Task directions: Which lines of the records below contain the word "dropdown"? Report each of them in full.

Provided records:
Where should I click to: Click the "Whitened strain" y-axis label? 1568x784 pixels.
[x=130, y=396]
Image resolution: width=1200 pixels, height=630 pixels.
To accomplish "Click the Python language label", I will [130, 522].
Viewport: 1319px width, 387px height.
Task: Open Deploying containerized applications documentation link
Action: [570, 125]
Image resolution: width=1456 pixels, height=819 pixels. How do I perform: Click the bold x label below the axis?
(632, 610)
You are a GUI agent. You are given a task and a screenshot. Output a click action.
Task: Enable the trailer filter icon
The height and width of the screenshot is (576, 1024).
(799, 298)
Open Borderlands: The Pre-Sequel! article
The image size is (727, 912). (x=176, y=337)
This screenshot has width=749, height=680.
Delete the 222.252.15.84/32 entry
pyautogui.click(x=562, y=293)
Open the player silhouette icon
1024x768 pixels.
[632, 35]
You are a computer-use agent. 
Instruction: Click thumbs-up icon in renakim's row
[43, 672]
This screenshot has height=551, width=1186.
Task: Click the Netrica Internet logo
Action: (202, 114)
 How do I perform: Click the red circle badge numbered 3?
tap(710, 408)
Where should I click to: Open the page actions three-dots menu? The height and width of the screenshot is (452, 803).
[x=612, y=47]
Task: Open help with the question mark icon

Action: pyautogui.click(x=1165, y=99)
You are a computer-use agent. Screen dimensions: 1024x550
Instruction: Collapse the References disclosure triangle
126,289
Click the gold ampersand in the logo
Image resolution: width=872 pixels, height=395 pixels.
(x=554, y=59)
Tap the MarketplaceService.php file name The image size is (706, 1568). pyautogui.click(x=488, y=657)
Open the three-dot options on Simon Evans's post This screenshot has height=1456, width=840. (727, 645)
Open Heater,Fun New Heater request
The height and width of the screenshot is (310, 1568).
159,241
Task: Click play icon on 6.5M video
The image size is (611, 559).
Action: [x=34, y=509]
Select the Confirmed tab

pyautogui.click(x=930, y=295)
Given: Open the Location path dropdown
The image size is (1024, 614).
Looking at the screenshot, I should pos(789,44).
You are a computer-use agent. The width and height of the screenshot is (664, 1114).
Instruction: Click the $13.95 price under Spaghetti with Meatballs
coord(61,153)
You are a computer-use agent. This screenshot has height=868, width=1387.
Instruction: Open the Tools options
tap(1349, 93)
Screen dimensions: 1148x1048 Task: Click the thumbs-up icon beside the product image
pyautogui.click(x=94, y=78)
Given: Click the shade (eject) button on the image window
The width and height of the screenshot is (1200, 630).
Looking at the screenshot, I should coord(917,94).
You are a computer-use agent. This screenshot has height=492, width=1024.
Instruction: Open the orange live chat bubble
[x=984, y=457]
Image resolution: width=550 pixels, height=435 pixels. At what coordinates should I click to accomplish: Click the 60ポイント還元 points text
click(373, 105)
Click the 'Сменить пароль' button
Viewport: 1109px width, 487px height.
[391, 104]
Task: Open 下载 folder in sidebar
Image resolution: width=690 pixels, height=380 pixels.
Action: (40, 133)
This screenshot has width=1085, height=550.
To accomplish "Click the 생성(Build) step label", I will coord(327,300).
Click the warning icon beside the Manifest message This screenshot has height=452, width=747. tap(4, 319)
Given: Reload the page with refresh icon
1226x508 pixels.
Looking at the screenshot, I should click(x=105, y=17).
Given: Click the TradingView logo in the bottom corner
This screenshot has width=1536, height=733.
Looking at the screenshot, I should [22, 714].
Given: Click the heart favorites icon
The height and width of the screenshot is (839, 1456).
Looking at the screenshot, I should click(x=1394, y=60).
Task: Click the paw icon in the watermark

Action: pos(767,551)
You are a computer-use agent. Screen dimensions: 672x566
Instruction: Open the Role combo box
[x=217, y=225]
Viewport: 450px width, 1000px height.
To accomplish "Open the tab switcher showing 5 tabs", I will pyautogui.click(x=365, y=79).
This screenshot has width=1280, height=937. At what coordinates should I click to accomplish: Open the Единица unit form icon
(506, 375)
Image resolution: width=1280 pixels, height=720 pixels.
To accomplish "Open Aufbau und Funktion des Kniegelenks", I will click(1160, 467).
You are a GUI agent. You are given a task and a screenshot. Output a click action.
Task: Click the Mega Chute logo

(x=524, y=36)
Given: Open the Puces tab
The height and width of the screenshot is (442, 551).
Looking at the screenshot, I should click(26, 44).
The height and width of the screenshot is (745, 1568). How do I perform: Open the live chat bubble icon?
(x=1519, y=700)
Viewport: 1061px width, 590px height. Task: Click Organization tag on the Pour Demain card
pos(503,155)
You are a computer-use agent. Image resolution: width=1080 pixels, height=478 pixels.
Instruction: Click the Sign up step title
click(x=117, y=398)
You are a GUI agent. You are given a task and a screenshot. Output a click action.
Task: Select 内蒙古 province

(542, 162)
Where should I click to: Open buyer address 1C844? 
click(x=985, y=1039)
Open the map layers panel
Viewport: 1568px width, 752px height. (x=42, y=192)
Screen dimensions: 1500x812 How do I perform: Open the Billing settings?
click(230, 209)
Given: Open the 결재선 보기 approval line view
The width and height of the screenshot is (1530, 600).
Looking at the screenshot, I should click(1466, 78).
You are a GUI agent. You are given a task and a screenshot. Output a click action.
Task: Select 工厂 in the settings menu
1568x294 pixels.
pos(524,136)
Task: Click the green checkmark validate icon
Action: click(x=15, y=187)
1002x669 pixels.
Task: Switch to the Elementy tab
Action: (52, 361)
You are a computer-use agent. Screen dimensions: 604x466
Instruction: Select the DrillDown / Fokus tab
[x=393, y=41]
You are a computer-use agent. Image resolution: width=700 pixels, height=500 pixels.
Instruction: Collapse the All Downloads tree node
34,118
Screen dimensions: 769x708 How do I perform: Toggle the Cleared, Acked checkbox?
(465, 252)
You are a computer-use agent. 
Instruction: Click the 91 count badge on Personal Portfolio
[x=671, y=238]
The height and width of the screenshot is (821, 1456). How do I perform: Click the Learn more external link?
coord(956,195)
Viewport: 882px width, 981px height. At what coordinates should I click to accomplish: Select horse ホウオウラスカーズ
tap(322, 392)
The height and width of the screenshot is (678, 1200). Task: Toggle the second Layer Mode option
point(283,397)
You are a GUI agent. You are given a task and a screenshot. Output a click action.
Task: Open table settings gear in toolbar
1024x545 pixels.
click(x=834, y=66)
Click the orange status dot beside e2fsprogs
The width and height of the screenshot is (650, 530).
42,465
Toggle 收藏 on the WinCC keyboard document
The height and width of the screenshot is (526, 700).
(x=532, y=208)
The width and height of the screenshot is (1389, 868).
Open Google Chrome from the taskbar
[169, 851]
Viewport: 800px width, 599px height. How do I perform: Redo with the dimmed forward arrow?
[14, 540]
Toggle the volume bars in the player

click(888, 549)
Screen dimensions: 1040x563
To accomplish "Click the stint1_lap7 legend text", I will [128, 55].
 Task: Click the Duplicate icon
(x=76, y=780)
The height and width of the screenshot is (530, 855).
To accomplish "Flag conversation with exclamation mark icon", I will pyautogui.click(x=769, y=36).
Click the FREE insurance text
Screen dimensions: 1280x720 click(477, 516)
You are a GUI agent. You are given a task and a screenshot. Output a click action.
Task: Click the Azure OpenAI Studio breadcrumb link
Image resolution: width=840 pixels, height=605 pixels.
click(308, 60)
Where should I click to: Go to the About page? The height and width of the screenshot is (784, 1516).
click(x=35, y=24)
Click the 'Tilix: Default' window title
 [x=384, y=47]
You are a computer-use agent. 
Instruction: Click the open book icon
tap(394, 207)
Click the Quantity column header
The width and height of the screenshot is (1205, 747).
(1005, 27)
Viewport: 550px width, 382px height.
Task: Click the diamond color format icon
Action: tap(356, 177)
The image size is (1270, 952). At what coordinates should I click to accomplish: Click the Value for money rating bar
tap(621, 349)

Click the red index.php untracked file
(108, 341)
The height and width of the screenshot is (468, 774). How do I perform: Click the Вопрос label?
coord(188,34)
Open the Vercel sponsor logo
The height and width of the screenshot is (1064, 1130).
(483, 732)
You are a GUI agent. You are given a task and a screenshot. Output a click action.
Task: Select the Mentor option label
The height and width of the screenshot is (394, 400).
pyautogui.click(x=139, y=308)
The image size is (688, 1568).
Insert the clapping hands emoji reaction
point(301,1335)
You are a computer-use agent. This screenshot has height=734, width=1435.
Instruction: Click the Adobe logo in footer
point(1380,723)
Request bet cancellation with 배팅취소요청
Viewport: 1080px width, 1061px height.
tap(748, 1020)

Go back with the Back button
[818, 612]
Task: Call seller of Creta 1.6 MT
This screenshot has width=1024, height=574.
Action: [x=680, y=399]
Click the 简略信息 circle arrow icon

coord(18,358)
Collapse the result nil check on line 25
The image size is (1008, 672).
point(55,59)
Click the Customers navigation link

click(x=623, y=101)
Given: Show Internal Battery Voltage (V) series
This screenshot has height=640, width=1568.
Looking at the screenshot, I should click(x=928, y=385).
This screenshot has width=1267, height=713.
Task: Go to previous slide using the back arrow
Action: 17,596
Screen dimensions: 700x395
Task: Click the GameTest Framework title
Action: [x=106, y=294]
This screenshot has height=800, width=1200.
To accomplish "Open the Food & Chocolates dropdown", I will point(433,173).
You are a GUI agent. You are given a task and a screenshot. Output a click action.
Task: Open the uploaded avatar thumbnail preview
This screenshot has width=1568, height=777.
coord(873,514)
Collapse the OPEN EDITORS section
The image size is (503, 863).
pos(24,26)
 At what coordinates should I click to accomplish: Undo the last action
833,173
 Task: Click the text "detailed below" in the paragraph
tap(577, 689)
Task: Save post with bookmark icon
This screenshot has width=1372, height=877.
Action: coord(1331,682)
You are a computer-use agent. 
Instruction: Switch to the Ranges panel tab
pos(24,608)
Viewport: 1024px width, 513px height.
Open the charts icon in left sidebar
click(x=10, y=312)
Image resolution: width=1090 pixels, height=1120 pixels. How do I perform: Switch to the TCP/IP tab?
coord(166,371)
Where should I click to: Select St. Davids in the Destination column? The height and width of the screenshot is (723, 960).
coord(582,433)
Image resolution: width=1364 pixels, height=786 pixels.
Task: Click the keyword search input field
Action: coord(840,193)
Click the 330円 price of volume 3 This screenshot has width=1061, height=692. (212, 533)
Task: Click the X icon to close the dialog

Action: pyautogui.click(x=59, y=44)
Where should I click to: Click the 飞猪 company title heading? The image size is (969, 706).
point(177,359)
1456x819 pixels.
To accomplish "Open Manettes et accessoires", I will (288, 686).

Response area:
Given: Open the Location path dropdown
To accomplish "Open the Food & Chocolates dropdown", I will point(433,173).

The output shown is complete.